Friday, September 18, 2009

Sweet Tooth

Mae: Are we going to have bessert now?

Grandpa: Laughs. But we just finished breakfast! And don’t you mean dee-ssert?

Mae: That’s what I said, bee-ssert.

Grandpa: Ah, I see. Bessert is something sweet after the meal.

Mae: Laughs.

Grandpa: Dee-ssert is something we have after dinner, yes?

Mae: Nods.

Grandpa: Maybe bee-sert is something we have after breakfast.

Mae: Grins.

Grandpa: Well, if bessert is after breakfast and dessert is after dinner, hm-m-m . . . I wonder what lessert would be.

Mae: That’s bessert after lunch?

Grandpa: Laughs. Yup! Bessert, lessert, dessert.

Mae: Dee-ssert.

Grandpa: Oh, my . . . you said it perfectly! But now, since we finished our cereal and fruit,I guess we need some bee-ssert. Would you like jam on your toast?

Mae: Smile breaks into a head-thrown-back, open-mouthed laugh. Sure!

Monday, September 7, 2009

Not the End

A summer and an era—endings of both were celebrated yesterday by Karen’s family at its summer home on Hood Canal. My hubby and I were lucky enough to be included, and I’ve thought of little else since. This was the opportunity to hug, and be hugged by, the people Karen held dearest—to console, and be consoled by, each one singly and collectively: her sons, sister, brother, and neices, as well as their partners and children. This was their first family gathering at the canal since her death last month.

In its second generation of owners, the summer-house is a kaleidoscopic kind of place, cozied up with comfy furniture ranging from overstuffed chairs and sofas to an assortment of stools and benches. It feels like a family quilt with its jumble of levels and rooms added over the years and unified with paneling and wall art in the same way quilt pieces are overlaid with stitches. And it’s as comforting as a quilt, too, with its nooks and crannies. The front windows and generous deck face the serenely beautiful fjord known as "the canal."

Yesterday’s gathering included about two dozen people, ranging in age from two to seventy. We were the only people not related by blood or marriage. Adults and the older children roamed (depending on the weather) from beach and dock to the house, to the house two doors away belonging to Karen’s nieces, and back again. Blustery rain continued to blow in, but periods of hopeful clearing brightened the sky throughout the afternoon. Conversation abounded, accompanied by commensurate laughter and tears.

With the house as the setting, this reminiscing and talking about Karen felt exactly right.
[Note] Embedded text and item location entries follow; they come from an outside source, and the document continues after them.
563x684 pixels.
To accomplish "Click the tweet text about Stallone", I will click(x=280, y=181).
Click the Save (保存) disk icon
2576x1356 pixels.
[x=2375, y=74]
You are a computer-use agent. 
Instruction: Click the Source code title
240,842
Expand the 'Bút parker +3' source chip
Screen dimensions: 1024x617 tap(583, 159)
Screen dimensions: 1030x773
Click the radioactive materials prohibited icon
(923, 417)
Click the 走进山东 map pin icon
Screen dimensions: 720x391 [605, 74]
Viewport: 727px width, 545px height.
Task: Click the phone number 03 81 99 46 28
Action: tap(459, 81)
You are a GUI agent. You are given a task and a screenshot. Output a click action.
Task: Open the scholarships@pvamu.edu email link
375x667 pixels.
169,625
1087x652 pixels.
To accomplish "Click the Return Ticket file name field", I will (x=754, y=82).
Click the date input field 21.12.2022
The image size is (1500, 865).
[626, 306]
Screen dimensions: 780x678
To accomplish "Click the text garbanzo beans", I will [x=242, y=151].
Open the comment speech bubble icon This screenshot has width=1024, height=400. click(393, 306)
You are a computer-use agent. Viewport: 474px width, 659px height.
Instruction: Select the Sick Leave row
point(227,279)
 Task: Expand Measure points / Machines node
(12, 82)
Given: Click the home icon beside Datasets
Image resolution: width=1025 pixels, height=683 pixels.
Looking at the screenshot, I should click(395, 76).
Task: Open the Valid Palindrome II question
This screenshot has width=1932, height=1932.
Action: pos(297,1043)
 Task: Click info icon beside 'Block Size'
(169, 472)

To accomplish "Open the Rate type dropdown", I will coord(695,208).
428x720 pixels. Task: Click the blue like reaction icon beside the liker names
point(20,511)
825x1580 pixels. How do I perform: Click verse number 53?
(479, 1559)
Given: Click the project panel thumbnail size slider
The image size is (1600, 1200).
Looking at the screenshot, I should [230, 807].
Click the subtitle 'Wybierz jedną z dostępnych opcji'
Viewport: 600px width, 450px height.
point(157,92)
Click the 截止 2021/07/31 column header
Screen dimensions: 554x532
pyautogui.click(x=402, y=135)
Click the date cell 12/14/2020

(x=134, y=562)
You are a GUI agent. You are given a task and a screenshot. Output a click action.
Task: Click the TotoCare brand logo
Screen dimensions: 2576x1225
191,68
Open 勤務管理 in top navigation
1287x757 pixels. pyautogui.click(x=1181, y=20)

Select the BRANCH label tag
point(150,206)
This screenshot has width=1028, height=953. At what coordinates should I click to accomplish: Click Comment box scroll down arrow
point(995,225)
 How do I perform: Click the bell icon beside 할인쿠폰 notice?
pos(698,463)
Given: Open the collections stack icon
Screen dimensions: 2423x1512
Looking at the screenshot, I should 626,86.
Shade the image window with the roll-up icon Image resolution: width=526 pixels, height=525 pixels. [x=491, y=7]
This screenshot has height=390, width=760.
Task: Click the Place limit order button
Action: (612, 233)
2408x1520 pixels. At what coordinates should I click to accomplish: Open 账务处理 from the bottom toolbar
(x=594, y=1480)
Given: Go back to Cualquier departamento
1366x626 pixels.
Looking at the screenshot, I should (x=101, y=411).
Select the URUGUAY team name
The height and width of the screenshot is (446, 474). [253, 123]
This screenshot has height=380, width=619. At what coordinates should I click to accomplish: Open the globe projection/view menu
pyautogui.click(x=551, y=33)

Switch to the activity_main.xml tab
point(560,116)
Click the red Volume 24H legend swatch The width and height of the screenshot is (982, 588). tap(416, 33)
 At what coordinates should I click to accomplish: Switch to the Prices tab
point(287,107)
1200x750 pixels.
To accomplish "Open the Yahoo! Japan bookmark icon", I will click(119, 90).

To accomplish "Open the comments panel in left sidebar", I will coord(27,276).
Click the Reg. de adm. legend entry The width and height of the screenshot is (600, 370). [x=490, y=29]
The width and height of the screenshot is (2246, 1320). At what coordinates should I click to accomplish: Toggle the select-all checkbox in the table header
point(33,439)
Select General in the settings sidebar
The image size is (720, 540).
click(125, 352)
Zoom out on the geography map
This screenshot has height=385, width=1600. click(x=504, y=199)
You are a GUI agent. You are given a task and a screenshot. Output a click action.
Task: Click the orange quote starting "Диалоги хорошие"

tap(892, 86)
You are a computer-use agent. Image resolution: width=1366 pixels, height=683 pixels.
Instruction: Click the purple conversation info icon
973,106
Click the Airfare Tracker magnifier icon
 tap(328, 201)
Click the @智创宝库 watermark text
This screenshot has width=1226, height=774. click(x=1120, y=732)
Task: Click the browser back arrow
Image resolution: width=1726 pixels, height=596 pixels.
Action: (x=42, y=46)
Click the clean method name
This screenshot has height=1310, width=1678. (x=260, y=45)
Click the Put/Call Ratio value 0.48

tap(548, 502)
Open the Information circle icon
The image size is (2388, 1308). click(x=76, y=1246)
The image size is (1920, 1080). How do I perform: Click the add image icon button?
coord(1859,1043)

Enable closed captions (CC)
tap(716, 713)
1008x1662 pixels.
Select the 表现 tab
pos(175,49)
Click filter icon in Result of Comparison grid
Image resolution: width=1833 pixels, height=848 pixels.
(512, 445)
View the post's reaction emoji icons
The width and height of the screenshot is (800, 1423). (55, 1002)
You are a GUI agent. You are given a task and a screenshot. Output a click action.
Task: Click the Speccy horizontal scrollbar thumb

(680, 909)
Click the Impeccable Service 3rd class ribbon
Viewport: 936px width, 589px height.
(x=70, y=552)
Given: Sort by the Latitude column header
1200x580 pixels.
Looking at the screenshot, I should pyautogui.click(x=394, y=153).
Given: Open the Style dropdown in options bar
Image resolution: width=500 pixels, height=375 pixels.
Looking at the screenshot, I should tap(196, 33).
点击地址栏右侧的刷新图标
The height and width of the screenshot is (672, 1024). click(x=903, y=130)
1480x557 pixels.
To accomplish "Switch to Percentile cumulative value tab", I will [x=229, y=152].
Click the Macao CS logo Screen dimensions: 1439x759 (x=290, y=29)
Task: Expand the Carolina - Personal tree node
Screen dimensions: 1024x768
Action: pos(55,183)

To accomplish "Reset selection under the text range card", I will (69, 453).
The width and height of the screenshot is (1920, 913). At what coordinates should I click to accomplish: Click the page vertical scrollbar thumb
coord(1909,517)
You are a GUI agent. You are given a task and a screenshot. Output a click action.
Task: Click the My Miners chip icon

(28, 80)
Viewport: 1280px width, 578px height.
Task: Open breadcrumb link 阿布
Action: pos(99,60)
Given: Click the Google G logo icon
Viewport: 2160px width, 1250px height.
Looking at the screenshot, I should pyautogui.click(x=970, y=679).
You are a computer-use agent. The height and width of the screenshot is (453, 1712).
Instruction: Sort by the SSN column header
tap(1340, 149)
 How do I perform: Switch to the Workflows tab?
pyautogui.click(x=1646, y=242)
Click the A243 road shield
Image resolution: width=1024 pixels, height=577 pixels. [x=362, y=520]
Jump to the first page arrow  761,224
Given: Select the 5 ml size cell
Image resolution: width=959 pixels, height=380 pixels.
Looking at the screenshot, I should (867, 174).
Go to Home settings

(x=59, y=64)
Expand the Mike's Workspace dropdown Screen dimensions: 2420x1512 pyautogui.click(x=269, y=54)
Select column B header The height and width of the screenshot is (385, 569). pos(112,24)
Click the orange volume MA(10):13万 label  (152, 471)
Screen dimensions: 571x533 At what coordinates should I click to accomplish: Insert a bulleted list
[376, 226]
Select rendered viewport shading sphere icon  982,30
I haven't been at the house a lot, and never without her being there, or, for that matter, her mother, Kay—the matriarch who ruled over events with power and presence. Kay died in 2008. I could feel them both. The house seems organically to lodge the spirit of the clan. Everyone brought food and beverages to share, with many of the items made from Karen’s favorite recipes. Everything about the afternoon reflected a family who is at ease with itself even in grief.

On our way back to Seattle (my hubby drove, which allowed me to became a pensive passenger), I reflected on the conversations I’d had. Although I’d had a chance to talk with almost everyone, there were so many things I had wanted to say, especially to her sons. But for some reason I didn’t. Either time ran out or I wasn't listening closely enough to my heart. So although satisfying, the afternoon felt unfinished, too.

As I stared out the window, I noticed color in the sky. “Look,” I said to Hubby, “straight ahead . . . a rainbow!” Right there, visible through the front windshield and glowing from the gray, turbulent clouds, colors were getting brighter by the moment. Within a minute or so, we could see the entire arch. We could see both of the rainbow's ends and quipped that we might be able to drive underneath it.

As if bumped off a shelf, another memory plopped itself into my consciousness: Karen’s reaction to hearing “Over the Rainbow” in a broadcast of Tim Russert’s memorial service in June 2008. She told me how moved she was by the singer’s beautiful voice and simple ukulele accompaniment, and wondered who the artist was. I immediately knew: the song was recorded by the late Israel Kamakawiwo'ole (“Iz”). I sent her a link to a YouTube video of his rendition of the song.

Several times she profusely thanked me in the days that followed. Maybe because she knew it wouldn’t be long before she followed Russert and, for that matter, Iz himself, or maybe because it offered her hope and beauty in the face of her own dwindling health, she purchased the album so she could play it as often as she liked.

As I looked at the rainbow last night, I found myself wishing I had taken a copy of the song to the canal house to play to in the presence of her family. I felt inordinantly sad about having forgotten such an important thing: she loved "Over the Rainbow" by Iz. But as the colors faded, I realized that’s how it is with those who’ve gone on ahead. The littlest thing can trigger a memory of a shared conversation or event and we relive the moment. That’s how we keep those dearest to us in our hearts. It's OK, I thought. There'll be other chances to share, and I felt grateful and content.